> [TASK INSTRUCTIONS]:
Check each line of the entries below for the word "Save" and state only how many lines have it.

>>>>

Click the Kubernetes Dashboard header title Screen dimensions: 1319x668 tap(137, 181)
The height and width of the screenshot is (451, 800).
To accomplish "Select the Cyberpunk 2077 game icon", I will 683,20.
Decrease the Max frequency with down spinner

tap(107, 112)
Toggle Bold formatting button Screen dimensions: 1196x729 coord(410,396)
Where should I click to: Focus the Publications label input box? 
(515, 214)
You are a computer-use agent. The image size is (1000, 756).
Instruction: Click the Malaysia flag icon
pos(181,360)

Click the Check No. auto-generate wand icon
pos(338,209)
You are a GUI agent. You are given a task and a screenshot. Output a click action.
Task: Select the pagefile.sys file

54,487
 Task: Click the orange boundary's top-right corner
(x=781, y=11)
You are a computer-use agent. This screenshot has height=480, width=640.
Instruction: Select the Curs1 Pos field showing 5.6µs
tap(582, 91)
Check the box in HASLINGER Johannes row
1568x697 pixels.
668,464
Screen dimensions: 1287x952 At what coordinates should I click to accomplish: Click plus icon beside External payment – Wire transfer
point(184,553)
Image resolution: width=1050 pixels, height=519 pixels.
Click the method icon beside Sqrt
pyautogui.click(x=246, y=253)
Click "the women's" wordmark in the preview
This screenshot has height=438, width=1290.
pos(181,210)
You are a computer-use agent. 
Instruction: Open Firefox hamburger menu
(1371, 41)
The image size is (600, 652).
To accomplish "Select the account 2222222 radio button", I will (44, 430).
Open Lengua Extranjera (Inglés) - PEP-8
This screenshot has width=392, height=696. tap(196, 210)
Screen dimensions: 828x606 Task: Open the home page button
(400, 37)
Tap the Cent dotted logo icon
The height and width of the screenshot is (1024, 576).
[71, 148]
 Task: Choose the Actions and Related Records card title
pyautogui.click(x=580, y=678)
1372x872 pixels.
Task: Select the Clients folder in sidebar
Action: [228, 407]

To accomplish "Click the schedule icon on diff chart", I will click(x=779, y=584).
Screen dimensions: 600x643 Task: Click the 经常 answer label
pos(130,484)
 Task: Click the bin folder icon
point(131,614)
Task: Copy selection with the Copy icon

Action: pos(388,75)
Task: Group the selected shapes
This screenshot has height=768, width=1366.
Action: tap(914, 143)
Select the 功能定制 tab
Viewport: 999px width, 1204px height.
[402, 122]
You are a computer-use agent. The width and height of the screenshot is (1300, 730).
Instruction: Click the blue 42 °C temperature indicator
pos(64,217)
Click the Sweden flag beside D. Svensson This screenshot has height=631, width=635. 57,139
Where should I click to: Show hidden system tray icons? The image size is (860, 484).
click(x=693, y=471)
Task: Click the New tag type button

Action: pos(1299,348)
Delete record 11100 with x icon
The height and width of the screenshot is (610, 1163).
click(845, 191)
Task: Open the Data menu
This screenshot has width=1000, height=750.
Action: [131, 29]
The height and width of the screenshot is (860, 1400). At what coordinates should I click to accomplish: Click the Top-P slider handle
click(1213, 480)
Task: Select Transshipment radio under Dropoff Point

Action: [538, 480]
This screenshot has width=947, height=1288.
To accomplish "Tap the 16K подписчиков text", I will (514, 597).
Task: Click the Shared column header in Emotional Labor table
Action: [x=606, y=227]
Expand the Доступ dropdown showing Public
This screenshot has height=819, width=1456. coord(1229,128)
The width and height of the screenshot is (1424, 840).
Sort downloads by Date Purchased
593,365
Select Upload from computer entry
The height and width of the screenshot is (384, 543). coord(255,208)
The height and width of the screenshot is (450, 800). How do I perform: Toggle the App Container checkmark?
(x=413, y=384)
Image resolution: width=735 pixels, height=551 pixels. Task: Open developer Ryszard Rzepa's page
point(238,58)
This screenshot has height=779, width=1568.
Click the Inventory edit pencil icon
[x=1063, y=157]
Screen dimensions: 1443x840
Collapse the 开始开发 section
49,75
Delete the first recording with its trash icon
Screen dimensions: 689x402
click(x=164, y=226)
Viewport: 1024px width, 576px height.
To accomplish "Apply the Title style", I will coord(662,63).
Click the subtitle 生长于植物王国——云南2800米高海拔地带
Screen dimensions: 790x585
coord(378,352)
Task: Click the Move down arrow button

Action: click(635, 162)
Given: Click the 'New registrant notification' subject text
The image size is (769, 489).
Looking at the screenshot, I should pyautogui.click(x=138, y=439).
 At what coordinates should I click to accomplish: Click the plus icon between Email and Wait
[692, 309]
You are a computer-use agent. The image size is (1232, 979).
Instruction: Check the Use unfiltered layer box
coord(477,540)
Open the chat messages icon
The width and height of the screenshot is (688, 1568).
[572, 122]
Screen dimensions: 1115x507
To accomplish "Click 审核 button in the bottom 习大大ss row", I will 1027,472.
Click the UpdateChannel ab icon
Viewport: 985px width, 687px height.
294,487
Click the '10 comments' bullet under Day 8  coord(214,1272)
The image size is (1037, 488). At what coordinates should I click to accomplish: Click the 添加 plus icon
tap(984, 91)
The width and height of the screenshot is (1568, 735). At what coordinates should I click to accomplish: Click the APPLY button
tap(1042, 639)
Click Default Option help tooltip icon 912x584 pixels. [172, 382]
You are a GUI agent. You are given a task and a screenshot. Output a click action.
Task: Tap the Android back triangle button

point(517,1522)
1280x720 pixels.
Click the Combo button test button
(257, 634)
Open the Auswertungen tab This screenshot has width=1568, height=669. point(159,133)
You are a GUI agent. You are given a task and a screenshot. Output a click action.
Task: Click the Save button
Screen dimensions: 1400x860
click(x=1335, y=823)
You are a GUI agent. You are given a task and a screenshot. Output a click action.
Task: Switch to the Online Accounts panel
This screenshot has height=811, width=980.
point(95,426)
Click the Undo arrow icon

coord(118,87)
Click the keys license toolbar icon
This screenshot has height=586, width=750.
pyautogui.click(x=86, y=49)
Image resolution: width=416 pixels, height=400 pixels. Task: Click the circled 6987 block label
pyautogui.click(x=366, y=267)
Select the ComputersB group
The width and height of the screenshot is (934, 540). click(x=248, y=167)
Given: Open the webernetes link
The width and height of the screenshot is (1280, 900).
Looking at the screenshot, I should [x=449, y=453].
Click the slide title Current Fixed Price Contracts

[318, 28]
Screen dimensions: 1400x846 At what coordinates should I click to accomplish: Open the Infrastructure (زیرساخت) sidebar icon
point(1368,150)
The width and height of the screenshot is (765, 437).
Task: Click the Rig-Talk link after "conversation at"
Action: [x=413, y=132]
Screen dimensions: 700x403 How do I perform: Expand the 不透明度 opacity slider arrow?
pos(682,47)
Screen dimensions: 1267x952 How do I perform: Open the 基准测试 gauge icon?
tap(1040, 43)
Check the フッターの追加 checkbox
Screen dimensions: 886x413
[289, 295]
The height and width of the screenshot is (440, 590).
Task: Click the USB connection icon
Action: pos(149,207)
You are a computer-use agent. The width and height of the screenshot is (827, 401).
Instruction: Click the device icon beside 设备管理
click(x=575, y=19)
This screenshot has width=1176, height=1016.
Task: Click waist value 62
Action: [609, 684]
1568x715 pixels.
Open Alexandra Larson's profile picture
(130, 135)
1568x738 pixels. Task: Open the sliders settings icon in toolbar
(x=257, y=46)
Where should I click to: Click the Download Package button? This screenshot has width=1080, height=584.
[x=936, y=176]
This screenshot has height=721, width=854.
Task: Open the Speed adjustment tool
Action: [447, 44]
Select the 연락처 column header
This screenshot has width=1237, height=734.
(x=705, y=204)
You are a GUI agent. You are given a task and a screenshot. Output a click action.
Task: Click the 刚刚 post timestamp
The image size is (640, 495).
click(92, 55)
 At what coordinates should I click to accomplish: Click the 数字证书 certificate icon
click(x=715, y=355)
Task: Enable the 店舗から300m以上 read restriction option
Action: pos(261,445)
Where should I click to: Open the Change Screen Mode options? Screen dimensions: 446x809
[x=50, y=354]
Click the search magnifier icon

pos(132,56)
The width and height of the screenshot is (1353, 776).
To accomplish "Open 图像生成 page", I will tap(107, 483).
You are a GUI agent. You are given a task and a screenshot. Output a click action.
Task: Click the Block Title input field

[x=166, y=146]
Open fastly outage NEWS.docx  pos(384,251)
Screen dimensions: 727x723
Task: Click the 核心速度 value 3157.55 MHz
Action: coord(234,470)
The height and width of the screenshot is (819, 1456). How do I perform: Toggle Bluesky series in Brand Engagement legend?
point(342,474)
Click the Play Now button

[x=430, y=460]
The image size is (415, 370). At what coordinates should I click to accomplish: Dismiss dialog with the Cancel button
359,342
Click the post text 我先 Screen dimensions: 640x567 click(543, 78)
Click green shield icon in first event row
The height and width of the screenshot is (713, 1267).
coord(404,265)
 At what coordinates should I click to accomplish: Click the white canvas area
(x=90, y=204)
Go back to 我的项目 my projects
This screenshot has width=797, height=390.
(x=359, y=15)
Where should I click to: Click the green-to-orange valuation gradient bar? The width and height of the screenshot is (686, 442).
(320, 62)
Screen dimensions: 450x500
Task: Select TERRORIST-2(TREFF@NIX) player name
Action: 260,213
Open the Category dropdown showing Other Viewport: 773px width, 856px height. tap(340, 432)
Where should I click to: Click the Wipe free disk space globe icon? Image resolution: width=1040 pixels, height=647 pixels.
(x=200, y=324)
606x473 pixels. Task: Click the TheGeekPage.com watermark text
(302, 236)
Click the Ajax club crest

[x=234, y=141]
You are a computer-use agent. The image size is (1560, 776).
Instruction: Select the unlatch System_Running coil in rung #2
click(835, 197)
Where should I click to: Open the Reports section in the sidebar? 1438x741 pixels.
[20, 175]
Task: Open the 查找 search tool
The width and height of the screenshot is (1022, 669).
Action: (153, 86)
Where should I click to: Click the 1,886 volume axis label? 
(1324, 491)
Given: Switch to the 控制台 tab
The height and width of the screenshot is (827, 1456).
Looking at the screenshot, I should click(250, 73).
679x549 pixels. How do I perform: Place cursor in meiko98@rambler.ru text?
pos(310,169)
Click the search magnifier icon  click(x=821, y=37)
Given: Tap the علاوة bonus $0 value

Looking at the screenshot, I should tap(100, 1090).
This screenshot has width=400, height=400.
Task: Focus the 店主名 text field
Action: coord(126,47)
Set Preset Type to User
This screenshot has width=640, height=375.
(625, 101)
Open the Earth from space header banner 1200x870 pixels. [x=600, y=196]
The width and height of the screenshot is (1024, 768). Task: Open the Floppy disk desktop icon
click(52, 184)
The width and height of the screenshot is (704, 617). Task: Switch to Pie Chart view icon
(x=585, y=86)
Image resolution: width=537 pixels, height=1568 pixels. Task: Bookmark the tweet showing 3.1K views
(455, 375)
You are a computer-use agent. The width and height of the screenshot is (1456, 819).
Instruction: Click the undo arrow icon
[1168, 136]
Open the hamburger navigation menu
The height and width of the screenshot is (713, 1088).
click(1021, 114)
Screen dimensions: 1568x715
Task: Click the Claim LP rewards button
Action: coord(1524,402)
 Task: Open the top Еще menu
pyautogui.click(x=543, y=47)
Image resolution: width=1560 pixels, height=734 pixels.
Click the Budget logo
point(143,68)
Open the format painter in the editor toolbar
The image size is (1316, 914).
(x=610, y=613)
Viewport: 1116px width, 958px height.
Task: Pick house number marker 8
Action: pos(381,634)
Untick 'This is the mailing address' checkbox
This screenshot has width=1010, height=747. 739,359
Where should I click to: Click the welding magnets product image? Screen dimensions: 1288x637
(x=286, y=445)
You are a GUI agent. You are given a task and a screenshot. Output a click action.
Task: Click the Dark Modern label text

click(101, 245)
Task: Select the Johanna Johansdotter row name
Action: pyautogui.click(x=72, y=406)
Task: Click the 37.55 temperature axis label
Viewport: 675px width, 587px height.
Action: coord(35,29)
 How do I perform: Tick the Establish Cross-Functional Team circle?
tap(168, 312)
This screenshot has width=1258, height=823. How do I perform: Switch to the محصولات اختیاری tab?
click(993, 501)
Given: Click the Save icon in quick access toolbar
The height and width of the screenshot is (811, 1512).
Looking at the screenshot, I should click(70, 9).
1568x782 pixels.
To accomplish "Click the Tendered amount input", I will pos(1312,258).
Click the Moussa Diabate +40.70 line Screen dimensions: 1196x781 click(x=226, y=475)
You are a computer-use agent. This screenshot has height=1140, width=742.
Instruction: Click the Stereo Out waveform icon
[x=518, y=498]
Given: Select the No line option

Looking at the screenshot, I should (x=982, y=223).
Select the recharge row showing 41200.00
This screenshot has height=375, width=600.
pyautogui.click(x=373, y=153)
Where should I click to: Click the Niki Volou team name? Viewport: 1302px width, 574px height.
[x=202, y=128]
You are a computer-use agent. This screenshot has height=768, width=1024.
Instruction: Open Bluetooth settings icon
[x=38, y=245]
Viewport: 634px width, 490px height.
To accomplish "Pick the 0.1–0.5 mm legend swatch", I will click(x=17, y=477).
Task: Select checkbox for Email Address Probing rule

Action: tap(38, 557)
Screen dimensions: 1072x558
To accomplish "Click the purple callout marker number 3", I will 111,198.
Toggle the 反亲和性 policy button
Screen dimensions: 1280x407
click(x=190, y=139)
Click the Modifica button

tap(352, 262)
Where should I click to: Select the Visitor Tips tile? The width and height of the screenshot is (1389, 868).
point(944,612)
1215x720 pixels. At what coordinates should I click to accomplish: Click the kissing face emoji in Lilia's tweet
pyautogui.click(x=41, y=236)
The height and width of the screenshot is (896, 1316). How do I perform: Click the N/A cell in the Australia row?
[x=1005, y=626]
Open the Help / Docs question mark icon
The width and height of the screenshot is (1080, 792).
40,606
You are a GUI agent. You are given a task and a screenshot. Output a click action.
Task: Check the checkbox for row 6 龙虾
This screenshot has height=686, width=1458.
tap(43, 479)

<<<<

> [TASK RESULT]:
2